● Stated problem
Reproduce verbatim the part of the passage on wealth and large-scale investment that opens with the words containing "Libertarians did not" and closes with "funding new enterprises.".

The left believes that businesses just appear. While that's reasonable for small-scale things that's not enough for things that must start large.

....

This would apply only if everyone in the society were Libertarians.

In a society with an equitable distribution of wealth and property, people would form cooperative groups and pool capital. Of course there would have to be laws enacted to protect people from the unscrupulous. We would call this corporate law.

The idea that an inequitable distribution of wealth is necessary for investment in large scale infrastructure and industry is ridiculous.

Libertarians did not invent people cooperating with one another.

It is libertarian. Not Libertarian.
 
A society where wealth is as widespread as possible is a society with a high standard of living but little investment in the future. In time it will crash badly because there isn't the capital floating around funding new enterprises.

The left believes that businesses just appear. While that's reasonable for small-scale things that's not enough for things that must start large.

....

This would apply only if everyone in the society were Libertarians.

In a society with an equitable distribution of wealth and property, people would form cooperative groups and pool capital. Of course there would have to be laws enacted to protect people from the unscrupulous. We would call this corporate law.

The idea that an inequitable distribution of wealth is necessary for investment in large scale infrastructure and industry is ridiculous.

This cooperative fantasy persists amongst the left. It doesn't work for big projects!
 
This would apply only if everyone in the society were Libertarians.

In a society with an equitable distribution of wealth and property, people would form cooperative groups and pool capital. Of course there would have to be laws enacted to protect people from the unscrupulous. We would call this corporate law.

The idea that an inequitable distribution of wealth is necessary for investment in large scale infrastructure and industry is ridiculous.

This cooperative fantasy persists amongst the left. It doesn't work for big projects!

If it doesn't work for big projects, how do you explain corporations with millions of shareholders?

● Information provided
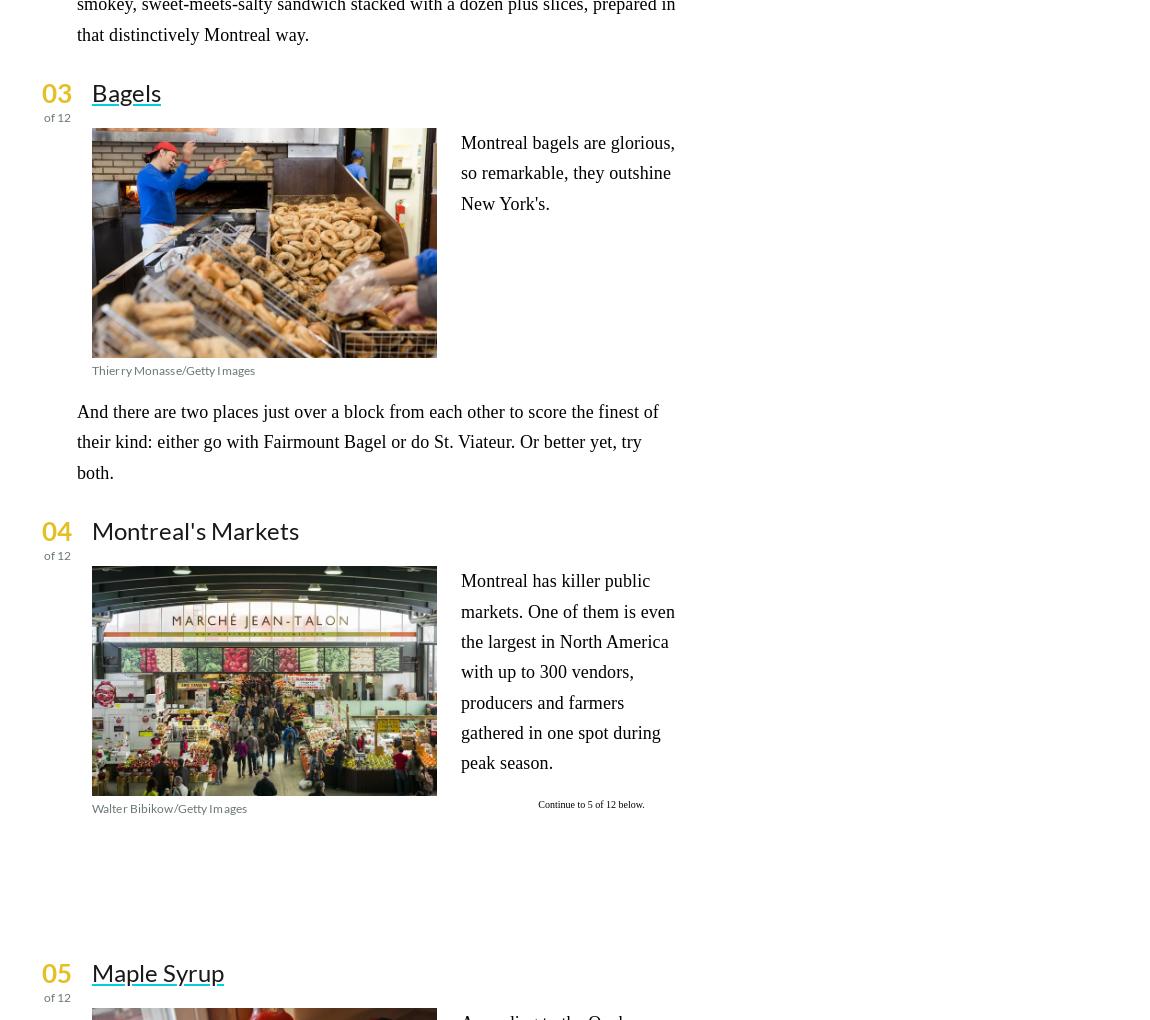 This screenshot has width=1150, height=1020. Describe the element at coordinates (40, 530) in the screenshot. I see `'04'` at that location.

● Complete output
Libertarians did not invent people cooperating with one another.

It is libertarian. Not Libertarian.
 
A society where wealth is as widespread as possible is a society with a high standard of living but little investment in the future. In time it will crash badly because there isn't the capital floating around funding new enterprises.